Information
- Location: West Warwick, RI (1996–2004)
- Ballpark: McCarthy Field
- Founded: 1996
- Disbanded: 2004
- League championships: 0
- Former name: Riverpoint Royals (2001–04); Rhode Island Reds (1996–99);

= Riverpoint Royals =

Collegiate summer league baseball team from Rhode Island

The Riverpoint Royals was a team in the New England Collegiate Baseball League from 1996 to 2004. The team was known as the Rhode Island Reds from 1996 to 1999 before going on hiatus for the 2000 season and returning the following year.

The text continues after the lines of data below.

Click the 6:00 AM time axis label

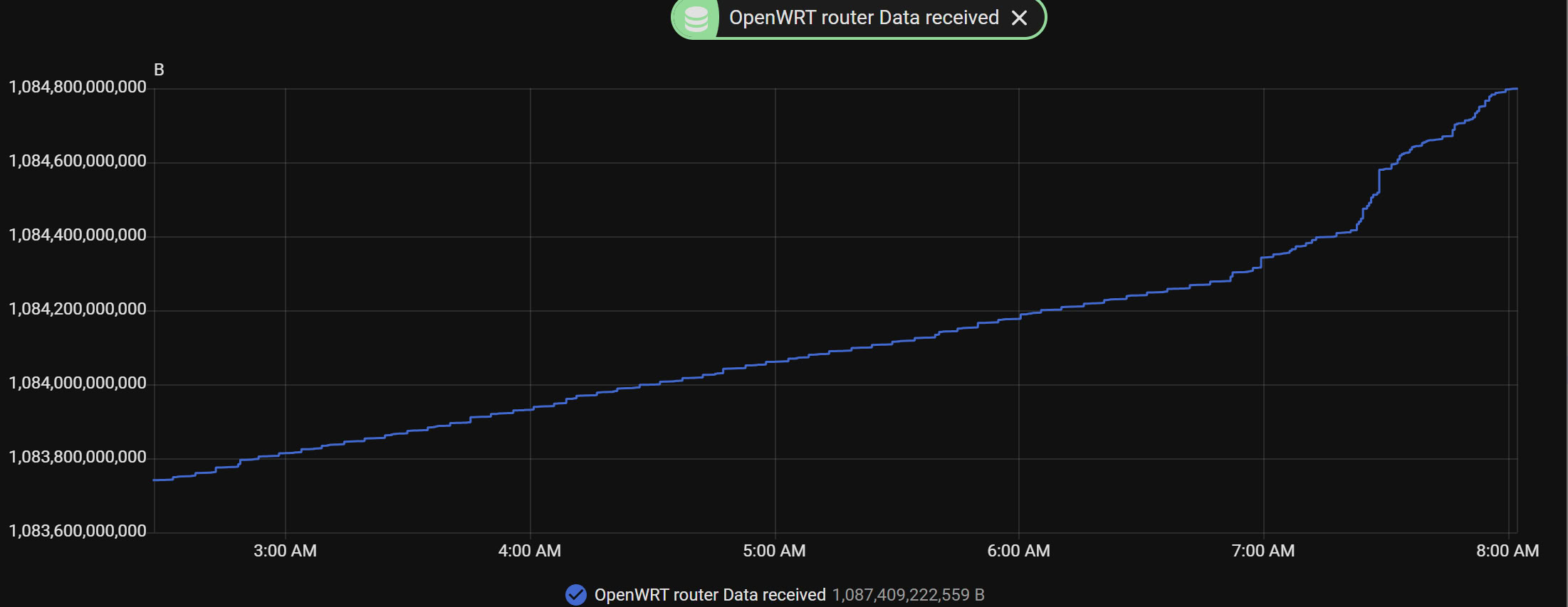point(1018,551)
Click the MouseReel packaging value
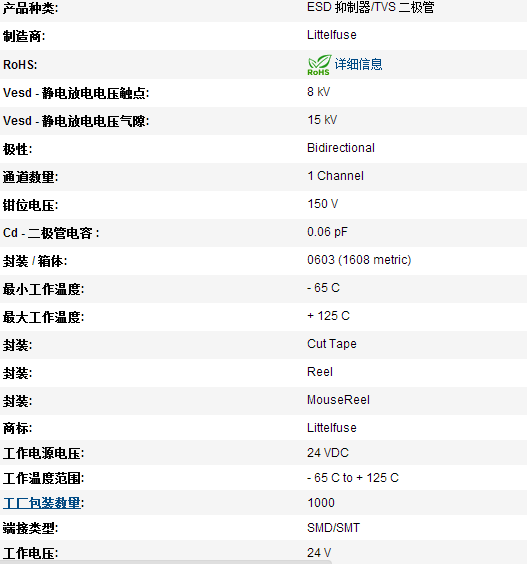 pos(338,400)
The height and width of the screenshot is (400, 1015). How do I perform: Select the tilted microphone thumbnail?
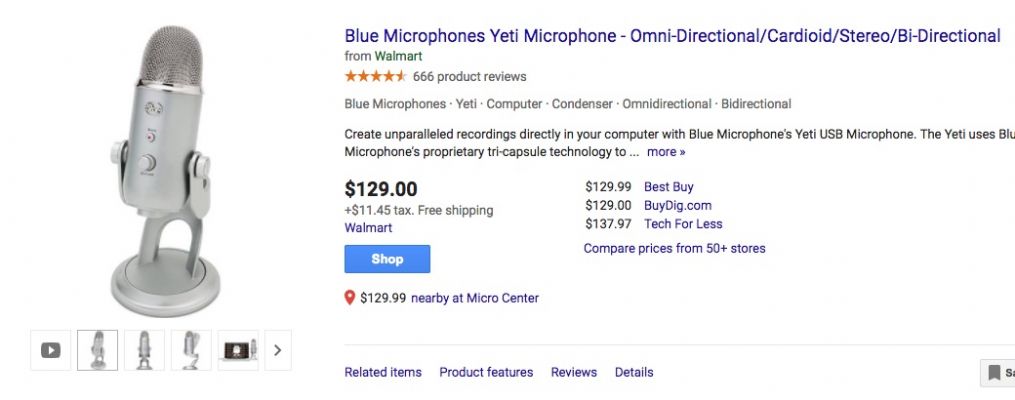pyautogui.click(x=191, y=350)
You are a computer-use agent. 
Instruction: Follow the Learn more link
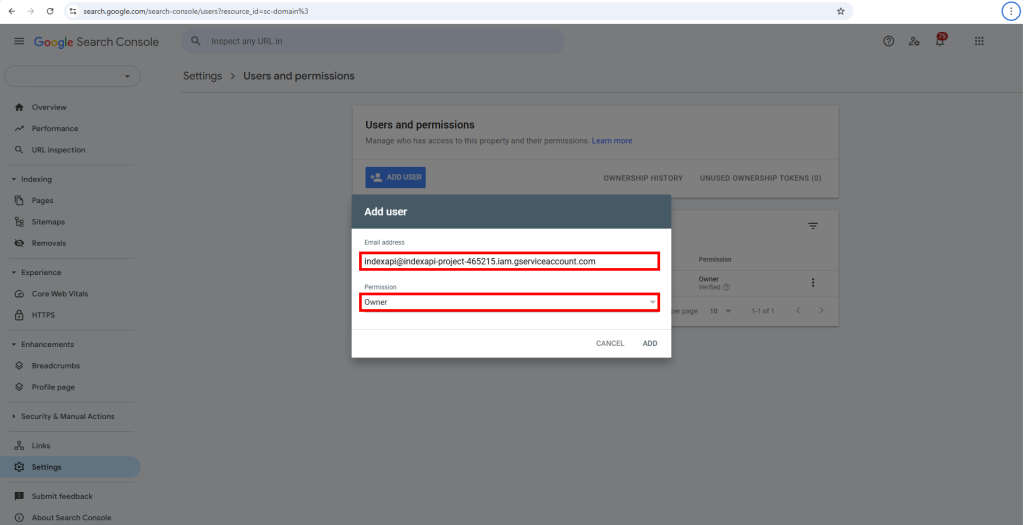[612, 141]
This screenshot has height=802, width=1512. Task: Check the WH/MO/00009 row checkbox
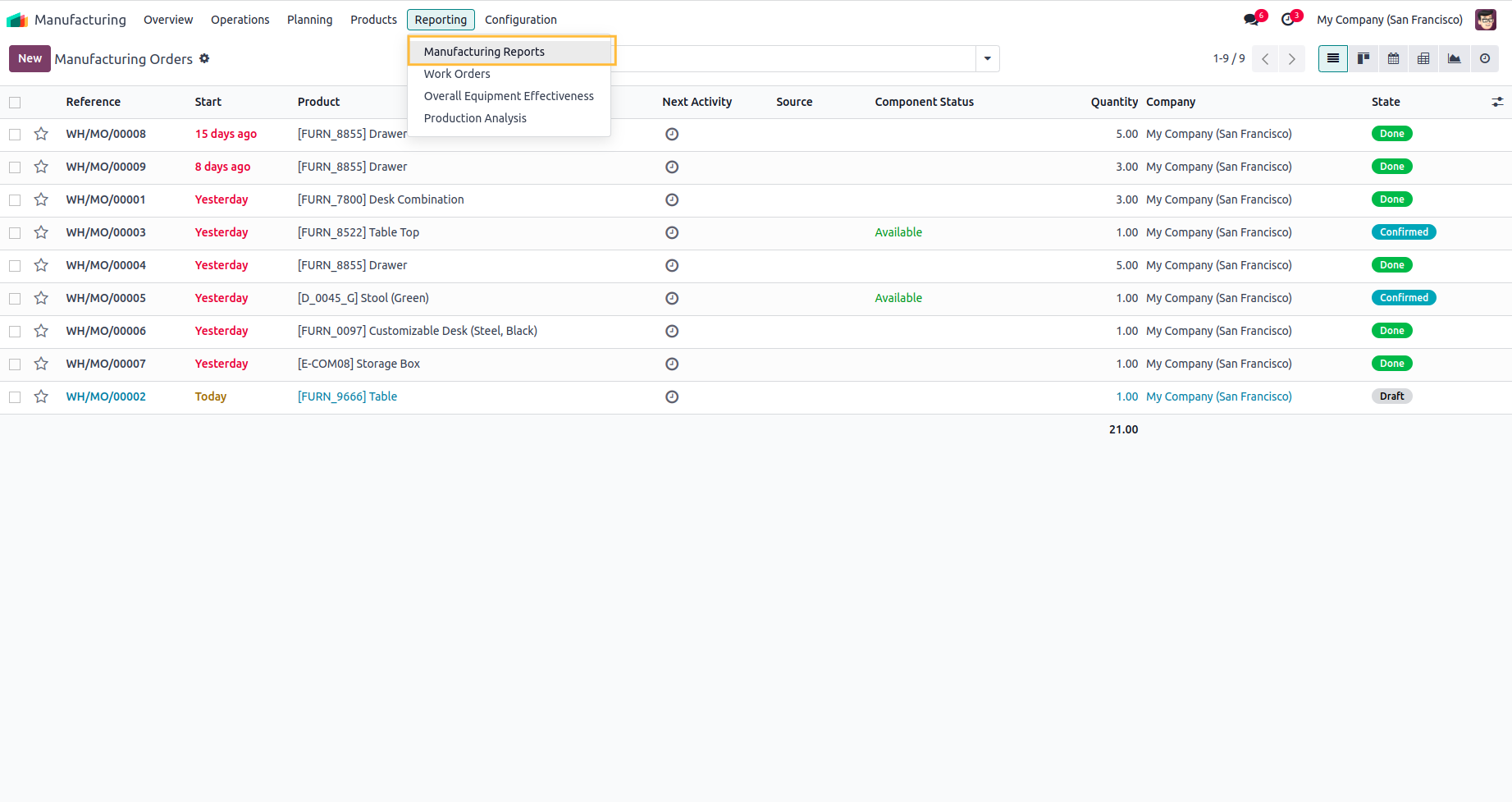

==Postseason appearances==

| Year | Division Semi-Finals |  | Division Finals* |  | NECBL Championship Series |  |
|---|---|---|---|---|---|---|
| 1996 |  |  | Danbury Westerners | L (0–2) |  |  |
| 1997 |  |  | Middletown Giants | L (0–2) |  |  |
| 1998 |  |  | Torrington Twisters | L (0–2) |  |  |
| 1999 |  |  | Middletown Giants | L (1–2) |  |  |
| 2004 | Manchester Silkworms | W (2–1) | Newport Gulls | L (1–2) |  |  |

- *The NECBL did not separate into divisions until 2001.